I have a love whose name is Johnny
He is dating my best friend Bonnie
The audience members at the annual Poly Living convention are singing, in round, what might be the only song ever written about polyamory.
She lives with her sweetheart Jen
And Jen's husband whose name is Glenn
It's a lifestyle that has been alternatively misidentified as Swinging, Wife Swapping and Really Greedy.
Now they raise their kids together
And are happy more than ever.
Polyamory isn't about sex, polys tell you. It is about love. It is about loving your primary partner enough to love that they have a new secondary partner, even when their New Relationship Energy with that person leaves you, briefly, out in the cold. It's about loving yourself enough to acknowledge that your needs cannot be met by one loving person. It's about loving love enough to embrace it in unexpected form -- like maybe in the form of your primary's new secondary! -- in which case you may all form a triad and live happily together. That kind of love...
..."Many of us tried to make monogamy work," Wagner says.
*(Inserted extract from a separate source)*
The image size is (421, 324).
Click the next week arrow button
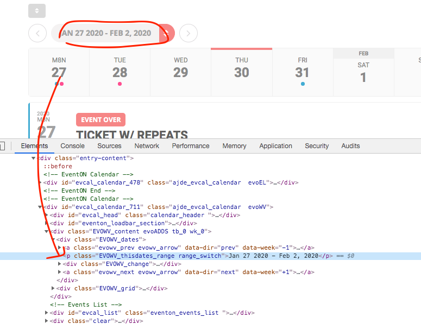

But monogamy, she says, often seemed to throw the baby out with the bath water, so to speak. Its practitioners would break off "perfectly good relationships" just because of intellectual incompatibility, for example, or because one partner liked ballet and the other liked bowling. Doesn't it make more sense, polys ask, to keep the good parts of a relationship, and find another boyfriend who likes "Swan Lake"?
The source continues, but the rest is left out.